[start SELECTED TEXT]
1. You don't have to use brown lentils. 2. I add some of the herbs during the simmering process. You can also add a couple of fresh basil leaves; it all depends on personal preference. 3. The dish shouldn't turn out dry, so don't hesitate to add water if the lentils are not yet cooked. Just add a little at a time to avoid overshooting.

Ingredients

  • Black Beluga Lentils 15 oz
  • Tomatoes 2 pieces
  • Onion 1 head
  • Crushed Tomatoes in Their Own Juice 15 oz
  • Garlic 3 cloves
  • Parsley 1 bunch
  • Dill ½ bunches
  • Olive Oil to taste
  • Salt to taste
  • Ground Black Pepper to taste
  • Black Cumin (Cumin) to taste
  • Fresh basil leaves to taste
  • Spices to taste
  • Water 1 glass
  • Cilantro 1 bunch

Step-by-Step Guide

Step 1

Finely chop the onion and garlic.

Step 2

Heat a large skillet (preferably a wok) over medium heat, and sauté the onion and garlic in olive oil for about 3 minutes, stirring occasionally.

Step 3

If necessary, peel the tomatoes from their juice and add them to the skillet.
[end SELECTED TEXT]
**REQUIREMENTS:**
• A. Which ingredients in the lentil recipe are measured "to taste"? Give them in the order they appear.
• B. Please pick up the lentil recipe right after its last sentence and write the steps that follow, through to the finished dish.
The listing that comes next is from a separate source and has no connection to the lentil recipe.
[start ITEMS]
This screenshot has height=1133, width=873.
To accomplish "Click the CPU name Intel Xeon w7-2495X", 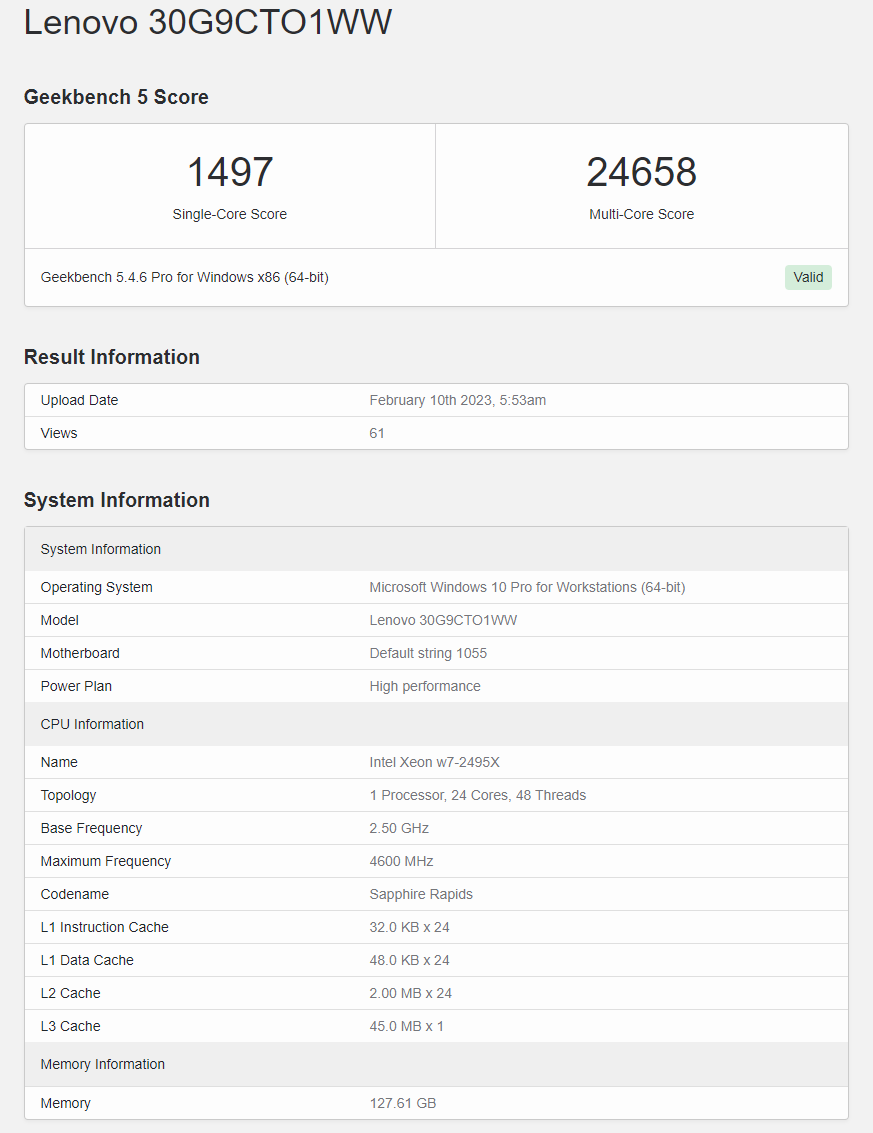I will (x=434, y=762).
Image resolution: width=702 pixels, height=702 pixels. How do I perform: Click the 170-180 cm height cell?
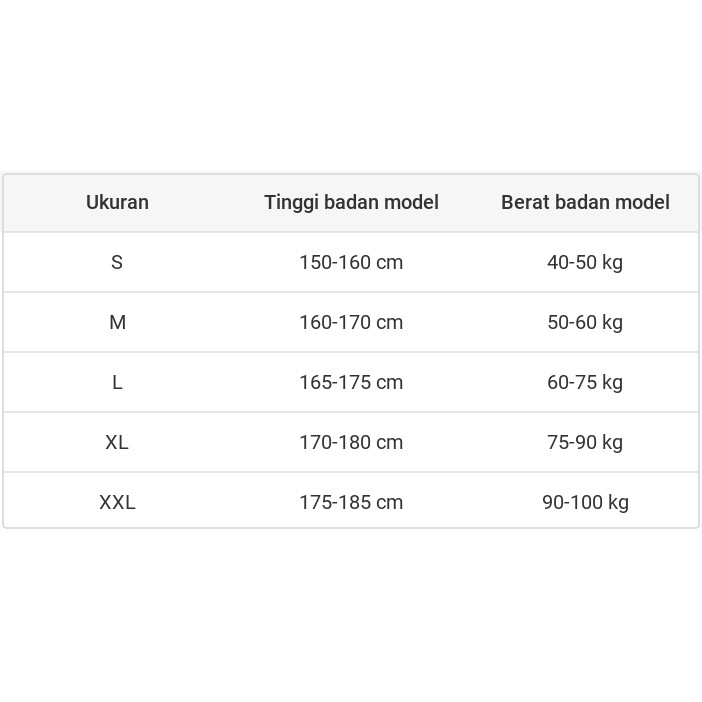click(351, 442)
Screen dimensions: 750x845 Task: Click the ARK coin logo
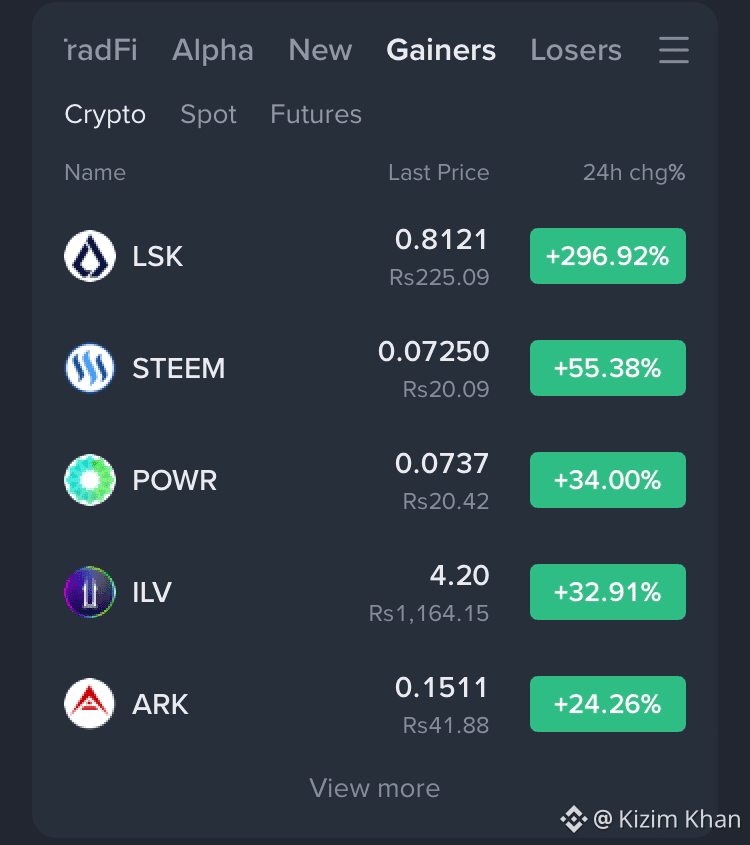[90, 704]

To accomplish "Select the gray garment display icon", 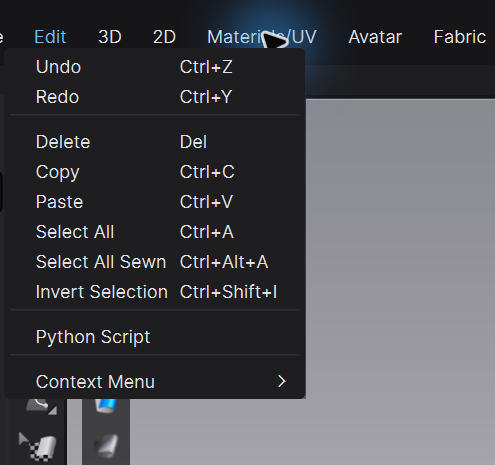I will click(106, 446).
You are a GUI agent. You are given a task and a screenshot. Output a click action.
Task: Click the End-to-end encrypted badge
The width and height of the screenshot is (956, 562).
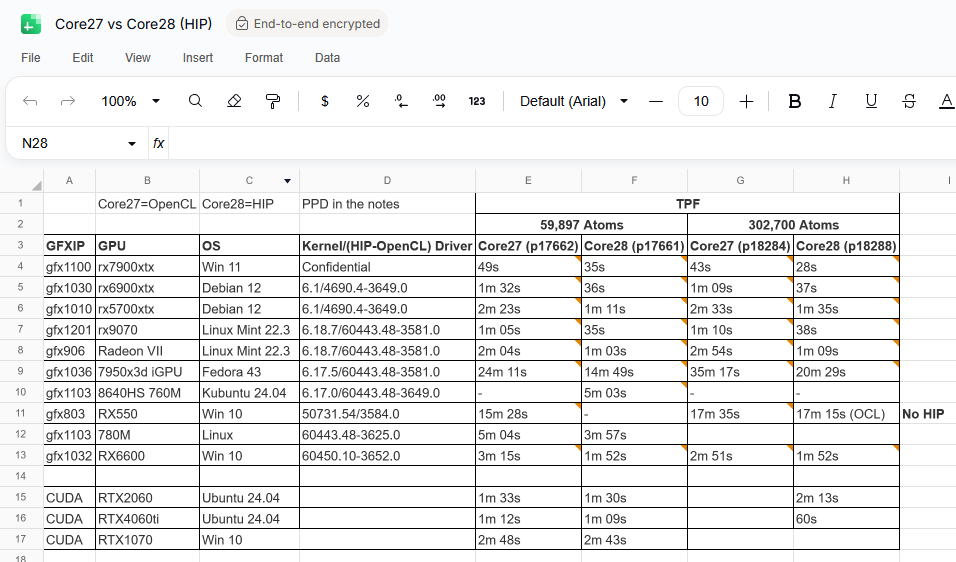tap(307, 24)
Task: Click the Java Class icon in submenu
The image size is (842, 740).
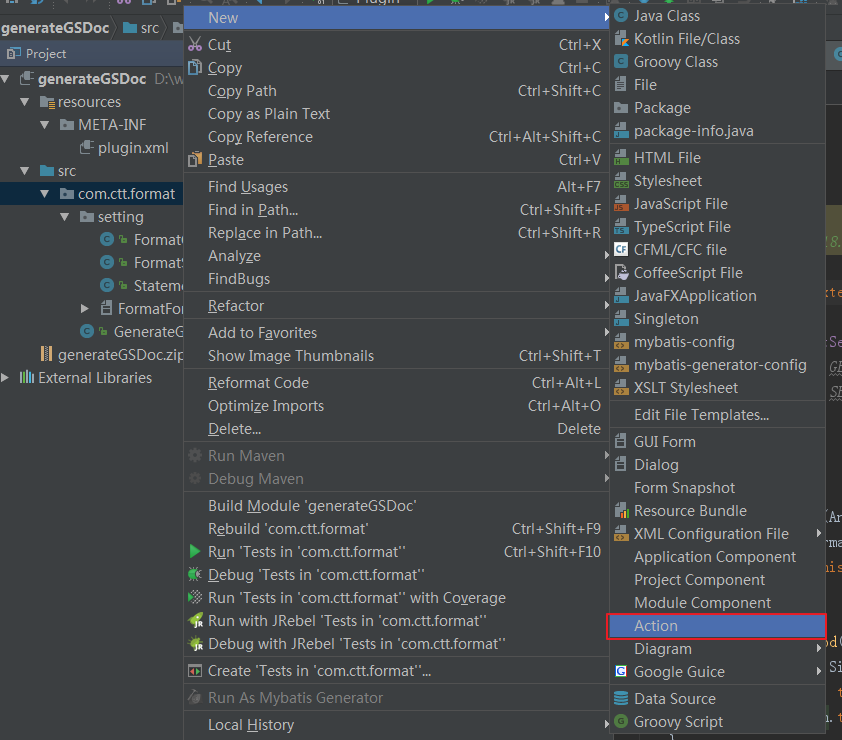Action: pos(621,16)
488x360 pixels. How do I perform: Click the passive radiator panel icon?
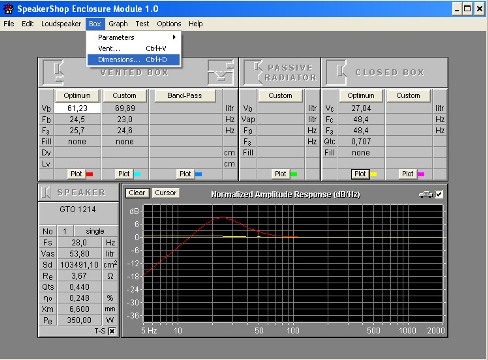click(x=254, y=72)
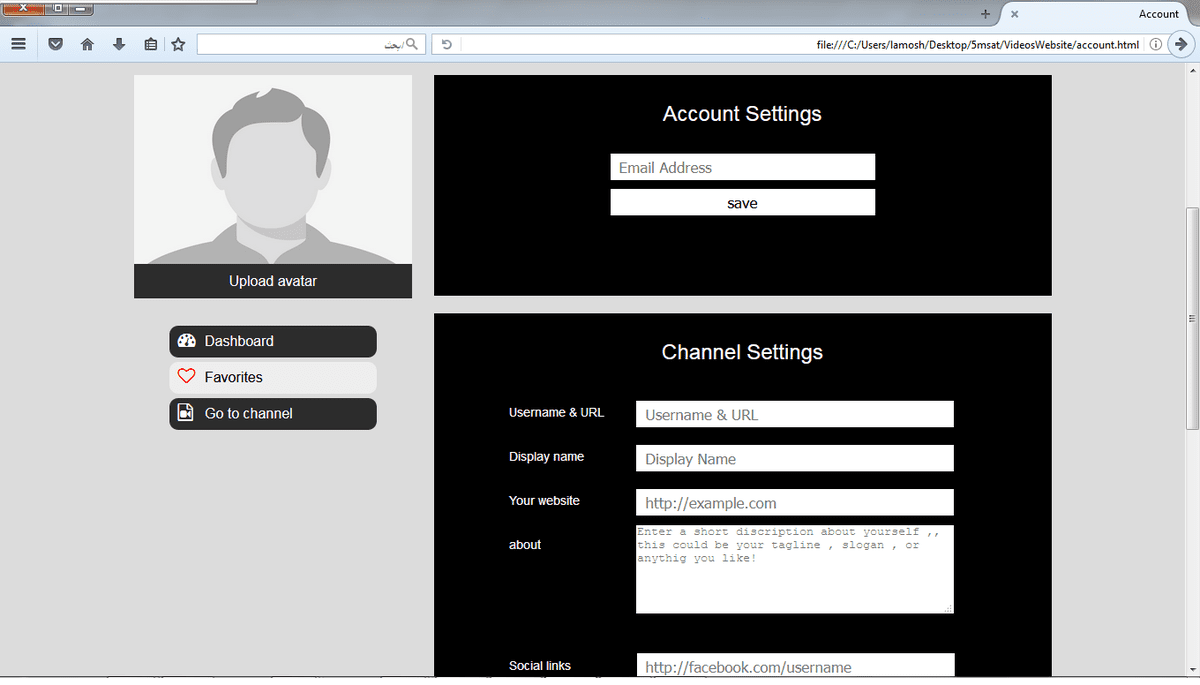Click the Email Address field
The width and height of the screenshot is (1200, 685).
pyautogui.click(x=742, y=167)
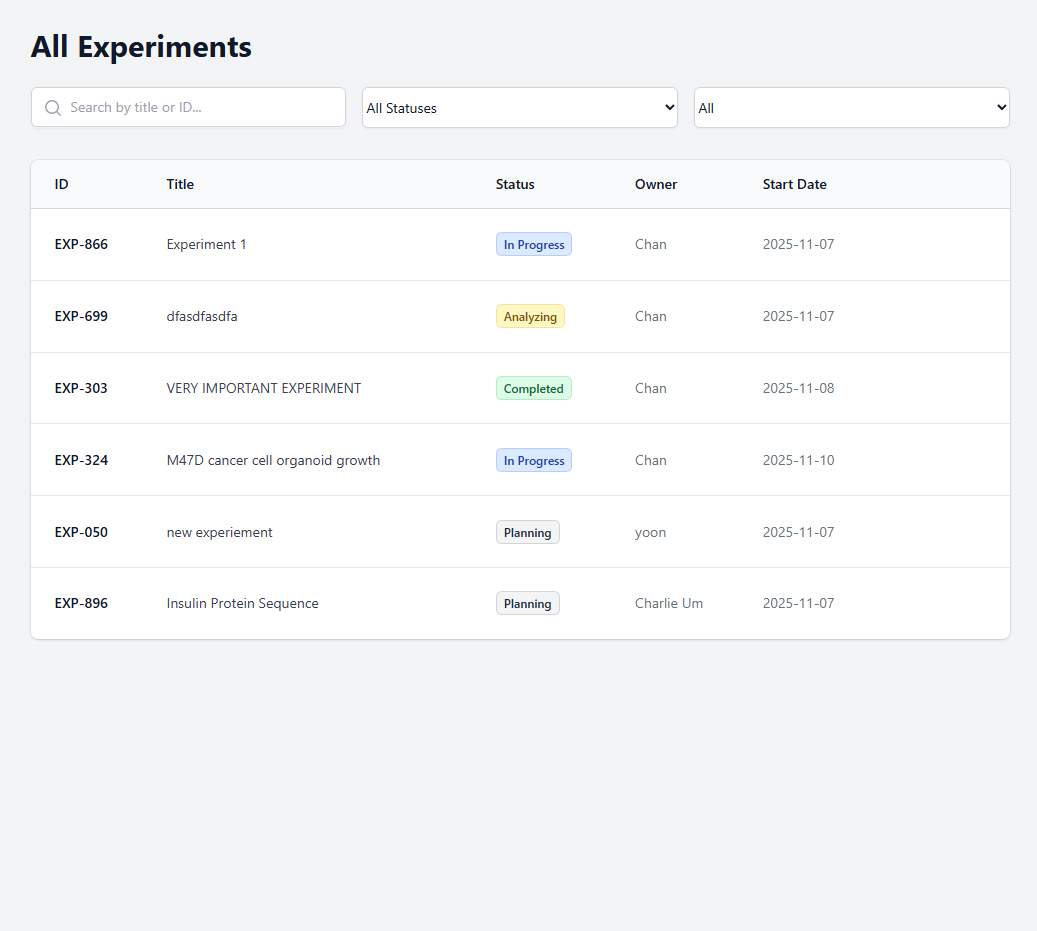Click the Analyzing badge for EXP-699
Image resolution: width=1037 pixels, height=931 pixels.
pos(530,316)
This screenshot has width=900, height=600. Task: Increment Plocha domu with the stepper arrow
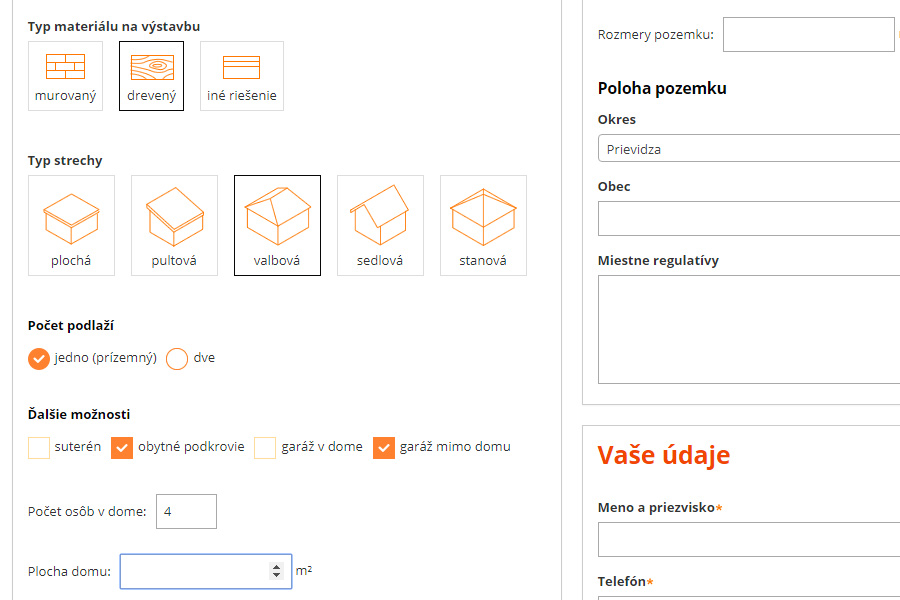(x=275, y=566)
[end ITEMS]
**ANSWERS TO THE EXERCISE:**
• A. Olive Oil, Salt, Ground Black Pepper, Black Cumin (Cumin), Fresh basil leaves, Spices

• B.
Step 4

Make a crosswise incision on the fresh tomatoes and immerse them in boiling water for about 5 seconds. Remove the skin, chop the tomatoes finely, and add them to the skillet.

Step 5

Add pepper, cumin, basil, and spices to taste. Mix everything together.

Step 6

Add the lentils directly to the skillet without any pre-treatment, mix everything thoroughly, then add 1 cup of room temperature water, season with salt, bring to a boil, and simmer over medium heat until the lentils are fully cooked. If needed, add more water during the cooking process.

Step 7

Finely chop the parsley, dill, and cilantro.

Step 8

Remove the lentils from the heat, add the chopped herbs, stir, cover with a lid, and let sit for a few minutes.

Step 9

Place the lentils on a plate and garnish with fresh herbs.